Passage shown:
____________________

# Lawrenceville Ga. M 2 yr old WGSD Pen # 114 PTS Date 12/17/2010



## lakota757 (Apr 10, 2008)

This guy only has until tomorrow morning. He had a hold on him, but they did not show. Now the shelter is saying he has to go by morning.  Can anyone please help him? He is a really nice boy. Only 2 yrs young! 
If you can help, please call Officer Chris Hughes at 678 245 2447.
The shelter is located at:
884 Winder Highway in Lawrenceville GA
Main shelter phone number is:
770.339.3200
If you call the main phone number, please dial a 0 when the recording starts. This will get you a live person.
Pull help for approved out of state rescues...


----------



## vat (Jul 23, 2010)

bump


----------



## bigskyfarm (Mar 1, 2009)

The shelter staff says this guy is really sweet-- CPR can assist with pulling him if a rescue can commit to him.


----------



## KatieStanley (Apr 27, 2010)

BUMP! This sweet guy doesn't have much time. I'm in TX or I'd go get him.


----------



## mcgwnlynn (Sep 20, 2009)

*Pilots'n paws*

Don't forget about calling PILOTS'N PAWS------------------THEY OFFER TRANSPORT TO JUST ABOUT EVERYWHERE !! HAVE SOMEONE LOCAL PULL AND EVAL, HAVE A RESCUE APPROVE YOUR HOME, AND IT"S EASY TO WORK WITH THE TRANSPORT.

____________________

Data provided:

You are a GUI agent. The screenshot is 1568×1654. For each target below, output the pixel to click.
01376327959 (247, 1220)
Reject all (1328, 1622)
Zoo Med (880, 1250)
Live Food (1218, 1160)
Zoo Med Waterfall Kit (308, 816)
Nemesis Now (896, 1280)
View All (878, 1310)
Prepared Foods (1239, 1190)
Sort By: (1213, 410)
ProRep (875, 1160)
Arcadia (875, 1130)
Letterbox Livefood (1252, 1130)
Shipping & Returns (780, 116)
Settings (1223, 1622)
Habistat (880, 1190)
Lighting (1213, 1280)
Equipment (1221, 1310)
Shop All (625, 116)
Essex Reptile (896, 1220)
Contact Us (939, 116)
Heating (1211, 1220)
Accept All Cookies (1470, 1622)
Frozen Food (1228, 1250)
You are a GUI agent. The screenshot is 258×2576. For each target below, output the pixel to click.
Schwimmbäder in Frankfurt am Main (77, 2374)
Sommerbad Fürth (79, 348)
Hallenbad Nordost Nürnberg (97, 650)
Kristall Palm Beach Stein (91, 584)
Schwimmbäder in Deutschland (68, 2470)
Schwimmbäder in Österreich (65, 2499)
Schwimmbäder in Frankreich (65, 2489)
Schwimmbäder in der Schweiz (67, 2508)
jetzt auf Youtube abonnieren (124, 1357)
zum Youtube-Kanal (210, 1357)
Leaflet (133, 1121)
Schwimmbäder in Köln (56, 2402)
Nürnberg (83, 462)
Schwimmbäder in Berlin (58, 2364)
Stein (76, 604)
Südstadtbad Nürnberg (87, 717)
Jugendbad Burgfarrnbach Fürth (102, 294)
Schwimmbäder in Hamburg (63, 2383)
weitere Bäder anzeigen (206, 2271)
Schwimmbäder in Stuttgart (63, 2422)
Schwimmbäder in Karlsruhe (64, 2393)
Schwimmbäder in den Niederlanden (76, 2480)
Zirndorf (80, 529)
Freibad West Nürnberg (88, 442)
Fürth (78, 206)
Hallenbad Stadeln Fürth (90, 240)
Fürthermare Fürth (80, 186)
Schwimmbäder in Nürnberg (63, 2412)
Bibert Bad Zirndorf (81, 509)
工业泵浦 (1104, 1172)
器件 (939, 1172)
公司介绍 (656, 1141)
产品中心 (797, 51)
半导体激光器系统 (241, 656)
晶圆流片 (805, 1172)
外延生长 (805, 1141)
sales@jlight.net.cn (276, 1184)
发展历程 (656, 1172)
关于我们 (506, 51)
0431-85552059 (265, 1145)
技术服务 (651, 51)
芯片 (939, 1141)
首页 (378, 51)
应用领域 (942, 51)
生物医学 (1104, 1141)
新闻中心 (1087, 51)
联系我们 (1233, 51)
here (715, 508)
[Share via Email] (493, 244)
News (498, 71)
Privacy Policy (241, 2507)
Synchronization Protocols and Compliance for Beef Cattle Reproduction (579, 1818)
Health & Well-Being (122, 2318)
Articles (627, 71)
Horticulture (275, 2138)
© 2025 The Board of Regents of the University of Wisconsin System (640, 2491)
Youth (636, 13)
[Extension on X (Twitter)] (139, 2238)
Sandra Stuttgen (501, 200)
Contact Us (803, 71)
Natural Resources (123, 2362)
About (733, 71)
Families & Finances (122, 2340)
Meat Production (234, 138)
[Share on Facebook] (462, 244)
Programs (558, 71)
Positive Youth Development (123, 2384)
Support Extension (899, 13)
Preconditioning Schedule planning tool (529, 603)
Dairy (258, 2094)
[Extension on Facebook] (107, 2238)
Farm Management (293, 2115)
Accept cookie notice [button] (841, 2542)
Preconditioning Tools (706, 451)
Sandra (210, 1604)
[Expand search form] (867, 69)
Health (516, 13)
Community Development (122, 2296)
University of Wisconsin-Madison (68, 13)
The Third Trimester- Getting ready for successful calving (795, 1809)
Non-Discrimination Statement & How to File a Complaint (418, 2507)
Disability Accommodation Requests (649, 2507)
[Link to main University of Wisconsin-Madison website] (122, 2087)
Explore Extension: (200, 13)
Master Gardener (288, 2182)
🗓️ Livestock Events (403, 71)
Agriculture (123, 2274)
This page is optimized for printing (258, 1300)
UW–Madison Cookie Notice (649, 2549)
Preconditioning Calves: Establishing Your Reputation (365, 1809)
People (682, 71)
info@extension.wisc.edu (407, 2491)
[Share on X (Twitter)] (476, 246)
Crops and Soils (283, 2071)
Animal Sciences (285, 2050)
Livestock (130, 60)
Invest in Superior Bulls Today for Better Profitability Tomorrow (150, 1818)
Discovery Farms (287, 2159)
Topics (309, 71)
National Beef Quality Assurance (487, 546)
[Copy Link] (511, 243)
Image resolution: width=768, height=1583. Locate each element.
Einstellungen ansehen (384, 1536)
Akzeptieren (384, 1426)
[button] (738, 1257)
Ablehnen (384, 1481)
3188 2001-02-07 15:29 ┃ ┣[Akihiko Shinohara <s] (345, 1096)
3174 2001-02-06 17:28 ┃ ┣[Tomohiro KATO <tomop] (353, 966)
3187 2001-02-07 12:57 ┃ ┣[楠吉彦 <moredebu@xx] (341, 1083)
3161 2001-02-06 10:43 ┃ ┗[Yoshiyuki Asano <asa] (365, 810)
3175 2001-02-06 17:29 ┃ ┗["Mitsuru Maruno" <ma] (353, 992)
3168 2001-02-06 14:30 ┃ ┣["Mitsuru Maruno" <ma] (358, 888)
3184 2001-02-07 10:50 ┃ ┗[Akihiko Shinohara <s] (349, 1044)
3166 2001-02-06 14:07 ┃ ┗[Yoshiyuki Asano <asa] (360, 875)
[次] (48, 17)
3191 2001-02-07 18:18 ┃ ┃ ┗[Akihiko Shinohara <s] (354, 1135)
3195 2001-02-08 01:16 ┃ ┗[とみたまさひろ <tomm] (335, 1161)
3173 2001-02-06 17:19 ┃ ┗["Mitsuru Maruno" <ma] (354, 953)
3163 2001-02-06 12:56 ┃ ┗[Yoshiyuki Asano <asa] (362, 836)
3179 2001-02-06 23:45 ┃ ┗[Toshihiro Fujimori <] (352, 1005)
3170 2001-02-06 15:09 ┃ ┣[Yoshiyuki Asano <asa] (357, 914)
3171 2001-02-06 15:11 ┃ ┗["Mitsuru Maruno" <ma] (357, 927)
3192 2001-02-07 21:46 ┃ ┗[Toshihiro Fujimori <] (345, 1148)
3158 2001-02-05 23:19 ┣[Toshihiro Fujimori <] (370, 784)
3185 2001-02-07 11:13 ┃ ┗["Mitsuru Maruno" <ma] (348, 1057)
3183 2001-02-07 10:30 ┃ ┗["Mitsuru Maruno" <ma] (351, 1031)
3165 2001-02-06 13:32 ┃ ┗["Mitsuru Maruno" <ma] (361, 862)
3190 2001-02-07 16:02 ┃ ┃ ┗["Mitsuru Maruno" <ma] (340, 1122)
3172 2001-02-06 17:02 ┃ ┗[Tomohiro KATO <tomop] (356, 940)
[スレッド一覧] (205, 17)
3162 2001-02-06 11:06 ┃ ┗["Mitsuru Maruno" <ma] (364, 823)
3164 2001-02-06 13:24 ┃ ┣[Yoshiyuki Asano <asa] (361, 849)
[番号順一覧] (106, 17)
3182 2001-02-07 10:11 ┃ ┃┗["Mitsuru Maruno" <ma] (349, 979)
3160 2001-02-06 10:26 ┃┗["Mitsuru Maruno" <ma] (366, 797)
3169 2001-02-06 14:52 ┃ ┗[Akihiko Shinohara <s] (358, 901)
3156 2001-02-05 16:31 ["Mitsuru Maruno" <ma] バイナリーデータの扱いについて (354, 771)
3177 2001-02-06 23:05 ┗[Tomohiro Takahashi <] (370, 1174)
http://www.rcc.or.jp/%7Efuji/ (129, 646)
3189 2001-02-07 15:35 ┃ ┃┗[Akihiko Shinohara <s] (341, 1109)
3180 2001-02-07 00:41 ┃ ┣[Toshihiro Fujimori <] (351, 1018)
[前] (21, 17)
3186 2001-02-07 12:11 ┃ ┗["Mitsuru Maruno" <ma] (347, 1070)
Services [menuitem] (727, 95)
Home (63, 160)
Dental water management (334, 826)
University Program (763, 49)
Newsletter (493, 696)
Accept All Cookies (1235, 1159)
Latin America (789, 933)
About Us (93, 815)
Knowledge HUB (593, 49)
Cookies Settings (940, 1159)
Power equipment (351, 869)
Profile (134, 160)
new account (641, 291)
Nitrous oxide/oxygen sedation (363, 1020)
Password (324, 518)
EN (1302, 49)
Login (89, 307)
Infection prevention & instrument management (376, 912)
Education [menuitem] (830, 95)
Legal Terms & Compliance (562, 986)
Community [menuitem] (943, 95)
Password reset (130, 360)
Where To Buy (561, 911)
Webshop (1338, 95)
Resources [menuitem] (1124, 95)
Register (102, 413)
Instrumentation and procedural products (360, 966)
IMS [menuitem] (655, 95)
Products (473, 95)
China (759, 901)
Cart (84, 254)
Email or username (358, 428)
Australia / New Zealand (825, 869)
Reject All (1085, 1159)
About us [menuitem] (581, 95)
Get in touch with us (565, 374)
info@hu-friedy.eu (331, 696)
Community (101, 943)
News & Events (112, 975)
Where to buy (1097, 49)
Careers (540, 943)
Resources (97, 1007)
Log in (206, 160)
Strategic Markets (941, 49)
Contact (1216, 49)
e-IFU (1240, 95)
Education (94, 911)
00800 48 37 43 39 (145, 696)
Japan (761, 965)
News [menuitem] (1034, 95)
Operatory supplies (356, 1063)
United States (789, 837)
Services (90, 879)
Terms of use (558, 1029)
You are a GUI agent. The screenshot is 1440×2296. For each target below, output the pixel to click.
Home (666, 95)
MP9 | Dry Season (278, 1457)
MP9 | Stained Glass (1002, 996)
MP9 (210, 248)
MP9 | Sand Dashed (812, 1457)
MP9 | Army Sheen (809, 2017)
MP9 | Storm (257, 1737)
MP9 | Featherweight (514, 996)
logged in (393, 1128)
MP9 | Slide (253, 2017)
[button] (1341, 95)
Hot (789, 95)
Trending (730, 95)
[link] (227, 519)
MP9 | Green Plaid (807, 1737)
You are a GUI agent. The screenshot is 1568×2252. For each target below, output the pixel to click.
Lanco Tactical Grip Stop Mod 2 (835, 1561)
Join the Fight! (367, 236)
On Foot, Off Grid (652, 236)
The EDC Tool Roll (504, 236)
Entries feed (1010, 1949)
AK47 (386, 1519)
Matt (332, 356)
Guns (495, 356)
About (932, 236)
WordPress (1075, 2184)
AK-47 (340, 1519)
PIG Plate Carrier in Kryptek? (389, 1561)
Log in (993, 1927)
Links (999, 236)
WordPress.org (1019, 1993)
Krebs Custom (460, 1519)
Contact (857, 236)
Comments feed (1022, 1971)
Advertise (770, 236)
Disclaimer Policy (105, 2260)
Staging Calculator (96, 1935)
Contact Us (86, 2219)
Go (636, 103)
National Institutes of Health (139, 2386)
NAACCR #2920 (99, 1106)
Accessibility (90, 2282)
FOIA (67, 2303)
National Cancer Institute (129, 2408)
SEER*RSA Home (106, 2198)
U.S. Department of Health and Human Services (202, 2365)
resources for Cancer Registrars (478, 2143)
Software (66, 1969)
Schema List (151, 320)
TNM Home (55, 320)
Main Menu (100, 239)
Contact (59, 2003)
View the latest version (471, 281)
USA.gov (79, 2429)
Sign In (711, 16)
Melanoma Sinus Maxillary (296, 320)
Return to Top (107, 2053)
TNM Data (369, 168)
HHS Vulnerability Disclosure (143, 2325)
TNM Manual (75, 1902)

____________________

Task requirements:
1. Copy out the records exactly, everything from the line containing "Livestock (130, 60)" down to the line containing "3191 2001-02-07 18:18", with both of those lines included.
2. Take the forum thread about the two-year-old dog at the Lawrenceville shelter further, starting right after its last post.

Task answers:
1.
Livestock (130, 60)
Invest in Superior Bulls Today for Better Profitability Tomorrow (150, 1818)
Discovery Farms (287, 2159)
Topics (309, 71)
National Beef Quality Assurance (487, 546)
[Copy Link] (511, 243)
Image resolution: width=768, height=1583. Locate each element.
Einstellungen ansehen (384, 1536)
Akzeptieren (384, 1426)
[button] (738, 1257)
Ablehnen (384, 1481)
3188 2001-02-07 15:29 ┃ ┣[Akihiko Shinohara <s] (345, 1096)
3174 2001-02-06 17:28 ┃ ┣[Tomohiro KATO <tomop] (353, 966)
3187 2001-02-07 12:57 ┃ ┣[楠吉彦 <moredebu@xx] (341, 1083)
3161 2001-02-06 10:43 ┃ ┗[Yoshiyuki Asano <asa] (365, 810)
3175 2001-02-06 17:29 ┃ ┗["Mitsuru Maruno" <ma] (353, 992)
3168 2001-02-06 14:30 ┃ ┣["Mitsuru Maruno" <ma] (358, 888)
3184 2001-02-07 10:50 ┃ ┗[Akihiko Shinohara <s] (349, 1044)
3166 2001-02-06 14:07 ┃ ┗[Yoshiyuki Asano <asa] (360, 875)
[次] (48, 17)
3191 2001-02-07 18:18 ┃ ┃ ┗[Akihiko Shinohara <s] (354, 1135)

2.
----------



## lakota757 (Apr 10, 2008)

This young fellow hit the jackpot! He will be headed to Echo. Big thanks to Carla (Canine Pet Rescue) for getting him to safety and Terry (Echo) for taking him into your rescue. :happyboogie:


----------



## WarrantsWifey (Dec 18, 2010)

He looks like my Long Bow!! Oh my heart melted for that guy, I'm glad he is out of danger... <3


----------



## Lesley1905 (Aug 25, 2010)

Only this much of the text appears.